Keefer Patricia, Kidwell Kelley, Lengyel Candice, Warrier Kavita, Wagner Deborah
1540 E Hospital Drive, 12-525H, Ann Arbor, MI 48109. United States.
University of Michigan School of Public Health, Ann Arbor, MI. United States.
Curr Drug Saf. 2017;12(3):187-192. doi: 10.2174/1574886312666170724163439.
Voluntary medication error reporting is an imperfect resource used to improve the quality of medication administration.

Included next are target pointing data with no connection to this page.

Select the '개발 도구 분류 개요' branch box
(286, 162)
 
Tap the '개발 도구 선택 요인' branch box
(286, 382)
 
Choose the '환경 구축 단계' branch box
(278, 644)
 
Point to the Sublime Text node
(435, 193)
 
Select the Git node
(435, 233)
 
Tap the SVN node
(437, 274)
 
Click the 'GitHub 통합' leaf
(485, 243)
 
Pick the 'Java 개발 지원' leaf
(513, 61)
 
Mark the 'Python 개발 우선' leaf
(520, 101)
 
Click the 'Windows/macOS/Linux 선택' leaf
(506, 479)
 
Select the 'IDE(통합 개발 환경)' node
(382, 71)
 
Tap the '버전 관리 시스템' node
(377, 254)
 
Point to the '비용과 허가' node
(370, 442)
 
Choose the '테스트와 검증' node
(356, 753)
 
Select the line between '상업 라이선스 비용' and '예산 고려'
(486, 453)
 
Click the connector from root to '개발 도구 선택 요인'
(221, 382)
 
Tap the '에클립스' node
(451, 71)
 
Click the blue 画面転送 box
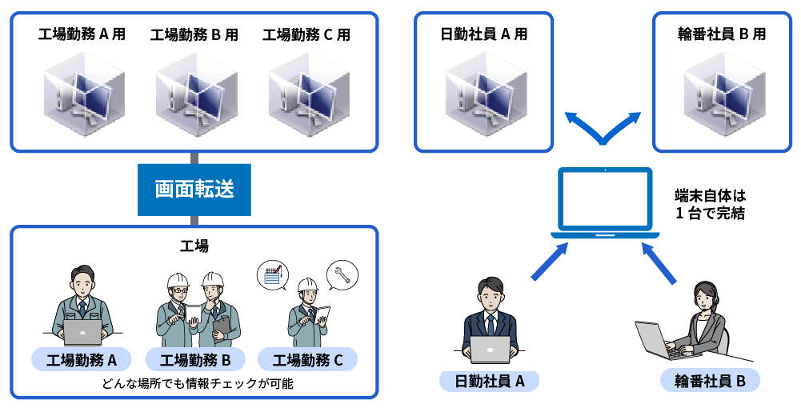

It requires judgment by front-line staff to determine how to report enough to identify opportunities to improve patients' safety but not jeopardize that safety by creating a culture of "report fatigue."
This study aims to provide information on interpretability of medication error and the variability between the subgroups of caregivers in the hospital setting.
Survey participants included nursing, physician (trainee and graduated), patient/families, pharmacist across a large academic health system, including an attached free-standing pediatric hospital. Demographics and survey questions were collected and analyzed using Fischer's exact testing with SAS v9.3.
Statistically significant variability existed between the four groups for a majority of the questions. This included all cases designated as administration errors and many, but not all, cases of prescribing events. Commentary provided in the free-text portion of the survey was sub-analyzed and found to be associated with medication allergy reporting and lack of education surrounding report characteristics.
There is significant variability in the threshold to report specific medication errors in the hospital setting. More work needs to be done to further improve the education surrounding error reporting in hospitals for all noted subgroups.
自愿上报用药差错是一种用于提高用药管理质量的不完善资源。一线工作人员需要进行判断,以确定如何上报足够多的差错,从而识别改善患者安全的机会,但又不会因营造“上报疲劳”的文化氛围而危及患者安全。
本研究旨在提供关于用药差错可解释性以及医院环境中不同护理人员亚组之间差异的信息。
调查参与者包括一所大型学术医疗系统(包括一家附属的独立儿童医院)中的护士、医生(实习生和毕业生)、患者/家属以及药剂师。使用SAS v9.3软件通过费舍尔精确检验收集并分析人口统计学数据和调查问题。
对于大多数问题,四组之间存在统计学上的显著差异。这包括所有被指定为给药差错的案例以及许多(但并非全部)处方事件案例。对调查自由文本部分提供的评论进行了子分析,发现其与药物过敏上报以及缺乏关于上报特征的教育有关。
在医院环境中,上报特定用药差错的阈值存在显著差异。需要开展更多工作,以进一步加强针对所有提及亚组的医院差错上报教育。